What the exercise asks:
Please keep to the lines below from the one with "Nghệ sĩ Đức Đạt, Nhà hát Chèo Hưng Yên (37, 1206)" through the one with "Trang chủ (22, 35)", and restate them word for word, ends included.

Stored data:
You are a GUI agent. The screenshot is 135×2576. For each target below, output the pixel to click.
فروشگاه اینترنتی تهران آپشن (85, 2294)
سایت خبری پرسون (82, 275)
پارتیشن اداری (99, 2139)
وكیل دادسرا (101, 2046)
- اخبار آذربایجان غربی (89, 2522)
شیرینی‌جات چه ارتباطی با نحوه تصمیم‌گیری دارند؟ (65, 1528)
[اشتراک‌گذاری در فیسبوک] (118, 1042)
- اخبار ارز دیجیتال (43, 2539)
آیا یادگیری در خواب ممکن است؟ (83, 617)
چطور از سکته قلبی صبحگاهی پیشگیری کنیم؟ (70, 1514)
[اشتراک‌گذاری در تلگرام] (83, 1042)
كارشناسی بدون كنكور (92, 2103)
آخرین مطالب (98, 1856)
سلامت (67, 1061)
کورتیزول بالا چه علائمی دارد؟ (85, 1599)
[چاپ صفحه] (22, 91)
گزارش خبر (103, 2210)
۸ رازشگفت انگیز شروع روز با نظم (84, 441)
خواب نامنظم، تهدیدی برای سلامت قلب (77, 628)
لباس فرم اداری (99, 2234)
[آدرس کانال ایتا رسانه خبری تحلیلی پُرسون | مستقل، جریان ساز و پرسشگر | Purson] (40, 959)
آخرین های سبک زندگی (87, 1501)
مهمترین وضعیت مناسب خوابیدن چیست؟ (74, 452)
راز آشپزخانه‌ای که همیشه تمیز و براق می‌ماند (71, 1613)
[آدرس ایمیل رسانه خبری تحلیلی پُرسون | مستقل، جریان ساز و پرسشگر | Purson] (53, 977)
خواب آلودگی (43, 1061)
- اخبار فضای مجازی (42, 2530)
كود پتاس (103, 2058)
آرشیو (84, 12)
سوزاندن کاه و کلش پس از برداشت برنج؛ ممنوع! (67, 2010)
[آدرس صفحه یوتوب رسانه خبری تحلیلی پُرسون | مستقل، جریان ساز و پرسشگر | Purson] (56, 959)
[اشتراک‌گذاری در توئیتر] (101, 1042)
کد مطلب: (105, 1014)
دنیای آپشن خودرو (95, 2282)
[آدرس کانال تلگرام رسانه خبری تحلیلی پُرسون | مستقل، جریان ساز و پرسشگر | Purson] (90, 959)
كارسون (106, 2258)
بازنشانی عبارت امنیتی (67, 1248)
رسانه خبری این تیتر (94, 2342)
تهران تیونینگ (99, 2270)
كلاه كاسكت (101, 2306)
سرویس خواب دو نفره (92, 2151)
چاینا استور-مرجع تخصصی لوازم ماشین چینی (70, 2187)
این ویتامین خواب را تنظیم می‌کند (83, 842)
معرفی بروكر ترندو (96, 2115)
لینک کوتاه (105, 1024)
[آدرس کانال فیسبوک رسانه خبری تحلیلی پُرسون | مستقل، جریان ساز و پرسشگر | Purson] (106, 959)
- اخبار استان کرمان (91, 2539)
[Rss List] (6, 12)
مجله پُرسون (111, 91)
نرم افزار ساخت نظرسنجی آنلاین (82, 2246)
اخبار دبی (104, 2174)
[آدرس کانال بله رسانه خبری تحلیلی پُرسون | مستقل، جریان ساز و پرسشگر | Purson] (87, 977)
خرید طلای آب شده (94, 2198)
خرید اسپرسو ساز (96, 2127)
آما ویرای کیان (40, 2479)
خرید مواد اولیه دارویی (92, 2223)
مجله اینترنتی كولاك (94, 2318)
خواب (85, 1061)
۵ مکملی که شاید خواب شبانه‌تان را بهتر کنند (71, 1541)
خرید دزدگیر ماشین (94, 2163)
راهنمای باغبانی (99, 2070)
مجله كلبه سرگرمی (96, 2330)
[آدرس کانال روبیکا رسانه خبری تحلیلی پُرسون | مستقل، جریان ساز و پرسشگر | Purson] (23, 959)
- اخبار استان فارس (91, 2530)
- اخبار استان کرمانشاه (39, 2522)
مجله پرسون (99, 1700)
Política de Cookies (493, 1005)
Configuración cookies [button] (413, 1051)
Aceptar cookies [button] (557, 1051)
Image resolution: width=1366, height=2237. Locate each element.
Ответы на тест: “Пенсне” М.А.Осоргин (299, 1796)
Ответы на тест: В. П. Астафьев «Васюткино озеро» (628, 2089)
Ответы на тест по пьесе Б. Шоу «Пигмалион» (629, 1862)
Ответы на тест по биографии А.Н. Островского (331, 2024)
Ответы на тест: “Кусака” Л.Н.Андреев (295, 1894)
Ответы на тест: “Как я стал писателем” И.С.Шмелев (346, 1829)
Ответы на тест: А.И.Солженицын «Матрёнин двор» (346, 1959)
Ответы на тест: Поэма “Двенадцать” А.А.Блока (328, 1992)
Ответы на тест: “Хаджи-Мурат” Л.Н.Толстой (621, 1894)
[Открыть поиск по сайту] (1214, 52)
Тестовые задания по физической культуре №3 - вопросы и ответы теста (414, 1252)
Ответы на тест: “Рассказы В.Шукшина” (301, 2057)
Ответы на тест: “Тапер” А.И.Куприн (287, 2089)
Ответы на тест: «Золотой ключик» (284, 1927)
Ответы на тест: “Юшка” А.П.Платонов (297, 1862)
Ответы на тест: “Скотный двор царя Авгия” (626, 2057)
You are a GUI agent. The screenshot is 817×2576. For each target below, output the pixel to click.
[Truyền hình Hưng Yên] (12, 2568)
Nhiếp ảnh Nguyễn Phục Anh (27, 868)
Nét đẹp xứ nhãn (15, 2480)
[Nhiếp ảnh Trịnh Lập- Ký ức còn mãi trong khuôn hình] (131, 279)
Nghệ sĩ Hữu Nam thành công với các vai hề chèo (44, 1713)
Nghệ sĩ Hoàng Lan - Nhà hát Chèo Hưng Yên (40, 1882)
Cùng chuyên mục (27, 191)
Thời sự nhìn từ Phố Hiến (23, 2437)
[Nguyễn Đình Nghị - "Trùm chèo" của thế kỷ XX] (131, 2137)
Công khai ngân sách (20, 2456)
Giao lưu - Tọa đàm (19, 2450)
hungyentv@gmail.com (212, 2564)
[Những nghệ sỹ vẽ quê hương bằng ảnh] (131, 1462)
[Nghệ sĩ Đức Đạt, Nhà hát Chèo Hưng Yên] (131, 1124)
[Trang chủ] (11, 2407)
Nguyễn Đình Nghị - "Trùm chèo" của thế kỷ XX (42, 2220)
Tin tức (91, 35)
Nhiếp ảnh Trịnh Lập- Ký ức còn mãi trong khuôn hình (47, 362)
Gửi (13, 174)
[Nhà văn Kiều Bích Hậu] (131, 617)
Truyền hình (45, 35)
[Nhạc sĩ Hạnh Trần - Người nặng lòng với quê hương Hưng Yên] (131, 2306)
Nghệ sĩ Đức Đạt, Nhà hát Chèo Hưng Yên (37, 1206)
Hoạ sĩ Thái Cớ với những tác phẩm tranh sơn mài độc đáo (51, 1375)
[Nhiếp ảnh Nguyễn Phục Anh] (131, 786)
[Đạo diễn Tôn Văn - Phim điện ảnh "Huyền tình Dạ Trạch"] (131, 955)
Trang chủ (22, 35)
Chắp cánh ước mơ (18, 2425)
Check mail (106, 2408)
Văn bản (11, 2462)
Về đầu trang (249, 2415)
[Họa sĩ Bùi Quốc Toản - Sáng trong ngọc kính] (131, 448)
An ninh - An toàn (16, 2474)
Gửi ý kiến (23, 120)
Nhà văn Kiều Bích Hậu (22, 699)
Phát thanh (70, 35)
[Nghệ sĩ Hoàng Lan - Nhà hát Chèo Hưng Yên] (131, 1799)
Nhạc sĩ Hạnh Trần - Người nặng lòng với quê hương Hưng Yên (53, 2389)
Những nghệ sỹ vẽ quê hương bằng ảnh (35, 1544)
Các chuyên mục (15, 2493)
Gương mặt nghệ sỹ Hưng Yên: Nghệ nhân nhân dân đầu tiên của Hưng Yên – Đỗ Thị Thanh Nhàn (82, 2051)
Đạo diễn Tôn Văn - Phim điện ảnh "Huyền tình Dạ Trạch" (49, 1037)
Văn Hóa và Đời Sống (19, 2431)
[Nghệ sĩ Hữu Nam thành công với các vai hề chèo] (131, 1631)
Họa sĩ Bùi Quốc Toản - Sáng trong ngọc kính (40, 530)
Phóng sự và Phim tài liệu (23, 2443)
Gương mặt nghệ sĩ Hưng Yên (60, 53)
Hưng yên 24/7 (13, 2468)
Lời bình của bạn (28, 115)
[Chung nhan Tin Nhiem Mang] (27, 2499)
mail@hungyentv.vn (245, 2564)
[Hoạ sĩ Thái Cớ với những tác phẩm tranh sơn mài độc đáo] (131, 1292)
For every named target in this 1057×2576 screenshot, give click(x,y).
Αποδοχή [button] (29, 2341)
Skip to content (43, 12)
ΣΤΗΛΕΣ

Response to the exercise:
Nghệ sĩ Đức Đạt, Nhà hát Chèo Hưng Yên (37, 1206)
Hoạ sĩ Thái Cớ với những tác phẩm tranh sơn mài độc đáo (51, 1375)
[Nhiếp ảnh Nguyễn Phục Anh] (131, 786)
[Đạo diễn Tôn Văn - Phim điện ảnh "Huyền tình Dạ Trạch"] (131, 955)
Trang chủ (22, 35)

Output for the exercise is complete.